> [Given exercise] List every line of the records below that contains the string "height", copying each line in full.
-- START --
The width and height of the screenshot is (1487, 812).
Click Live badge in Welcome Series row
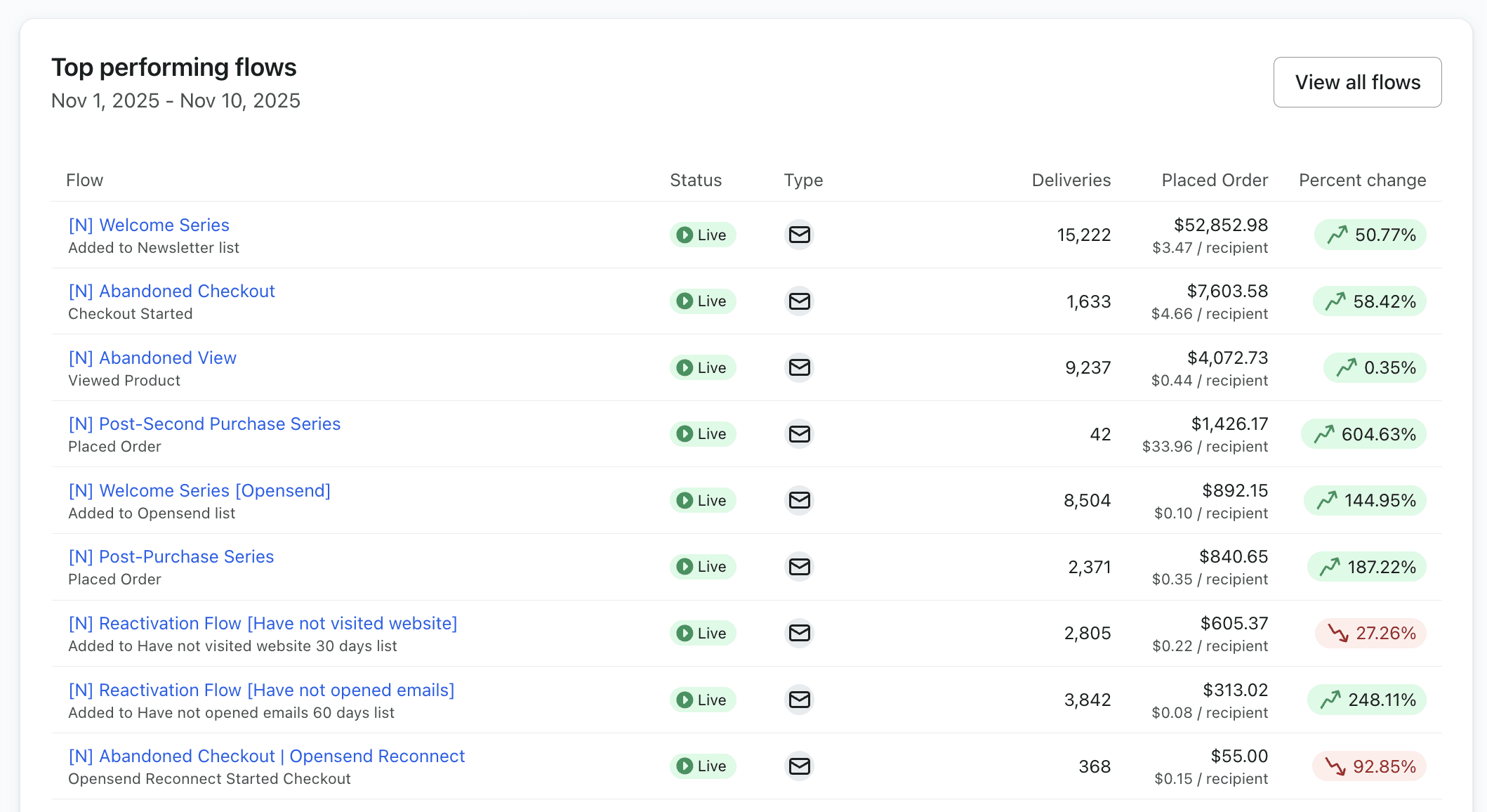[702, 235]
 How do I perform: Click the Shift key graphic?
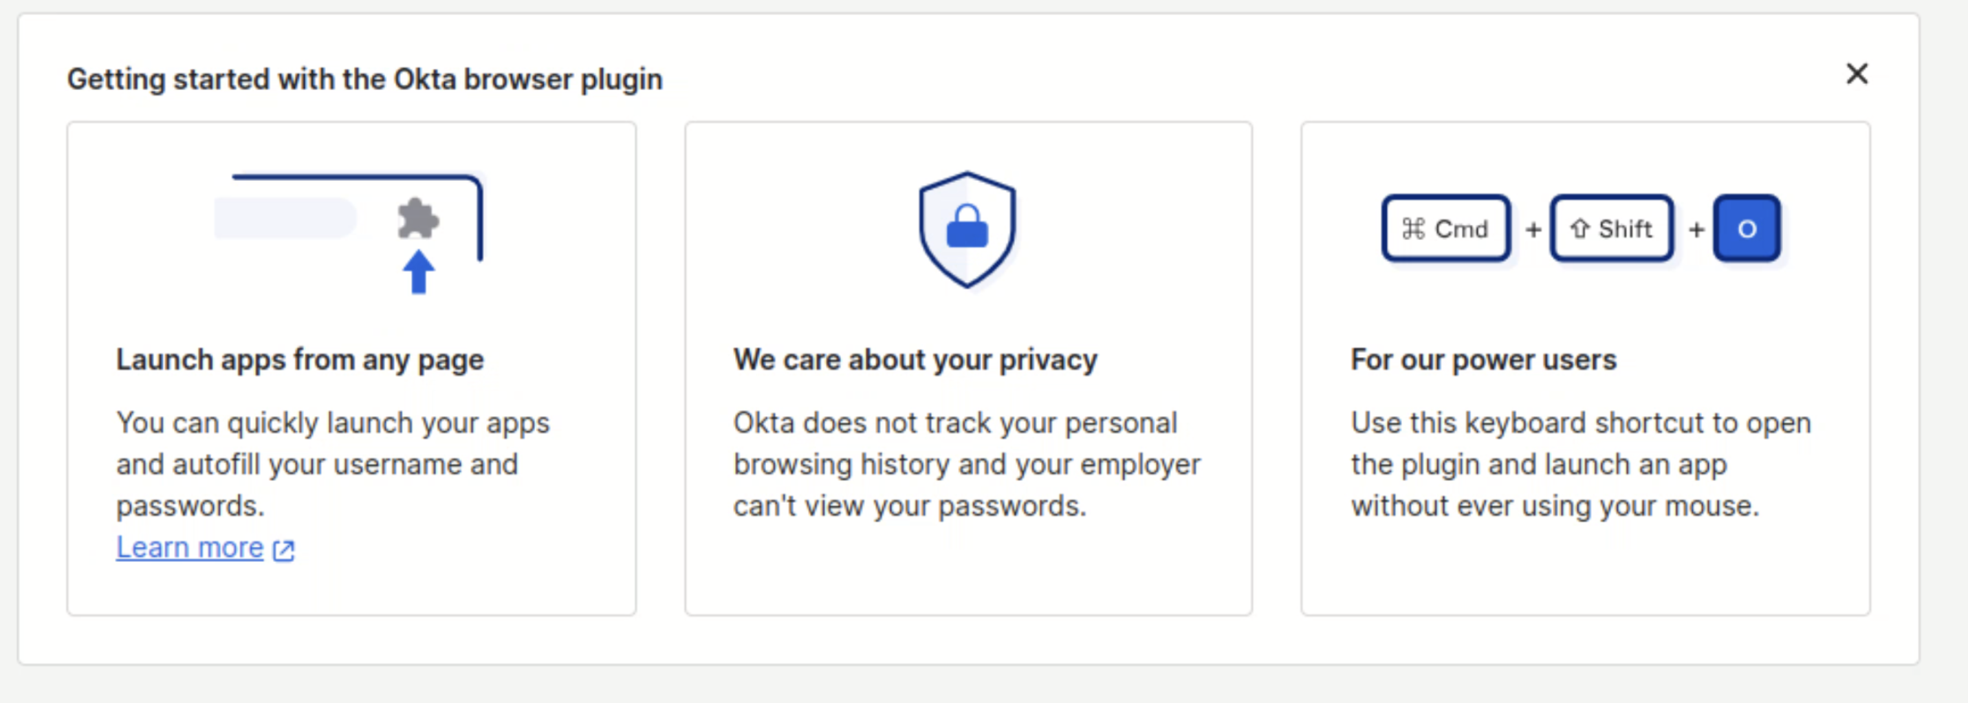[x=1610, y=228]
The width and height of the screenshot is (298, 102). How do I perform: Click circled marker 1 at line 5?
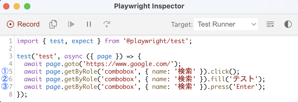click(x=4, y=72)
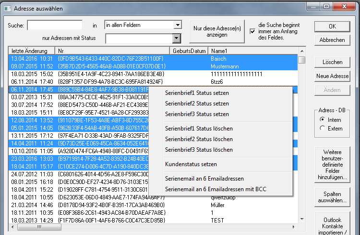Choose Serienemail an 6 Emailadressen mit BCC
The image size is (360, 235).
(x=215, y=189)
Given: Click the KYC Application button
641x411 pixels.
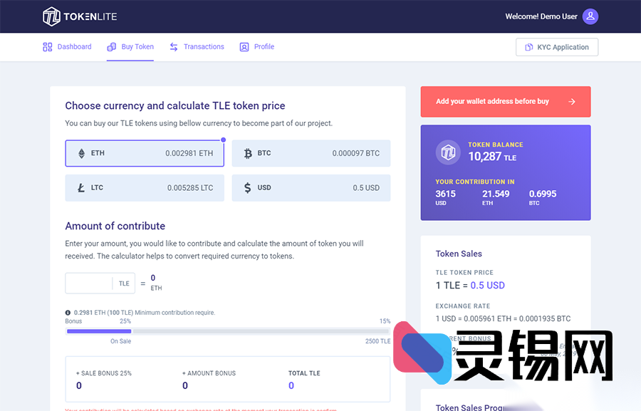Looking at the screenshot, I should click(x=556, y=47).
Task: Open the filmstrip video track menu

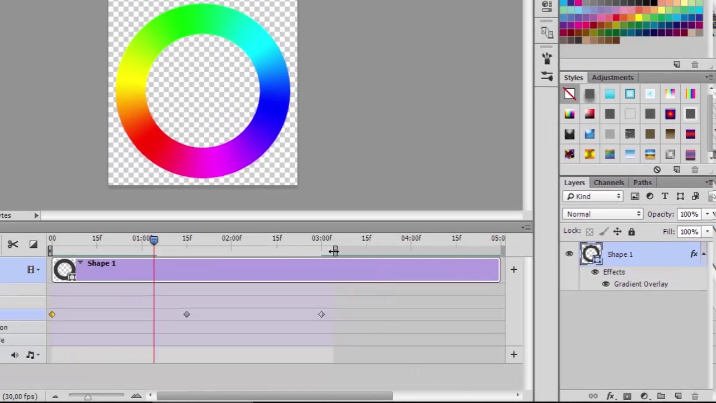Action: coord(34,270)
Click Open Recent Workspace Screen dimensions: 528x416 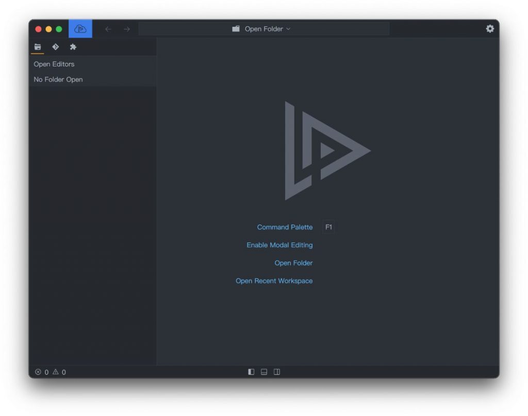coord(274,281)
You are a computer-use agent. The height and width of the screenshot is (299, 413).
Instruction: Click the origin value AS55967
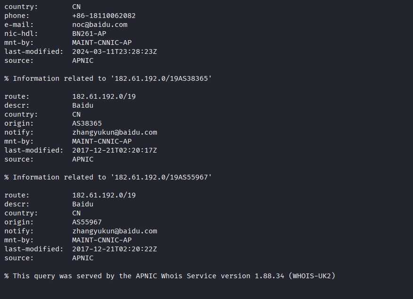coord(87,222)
-- END --
-- START --
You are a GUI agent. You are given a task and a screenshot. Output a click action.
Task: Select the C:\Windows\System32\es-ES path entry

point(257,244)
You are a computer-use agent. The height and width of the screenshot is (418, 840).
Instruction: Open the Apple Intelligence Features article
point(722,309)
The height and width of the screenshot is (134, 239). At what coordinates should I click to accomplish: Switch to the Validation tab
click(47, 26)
-- END --
> [The result]
The width and height of the screenshot is (1487, 812).
The width and height of the screenshot is (298, 102). How do I perform: Click circled marker 1 at line 5?
You are a computer-use agent. The height and width of the screenshot is (299, 413).
You are a computer-use agent. The height and width of the screenshot is (418, 840).
The height and width of the screenshot is (134, 239). At what coordinates should I click to accomplish: Switch to the Validation tab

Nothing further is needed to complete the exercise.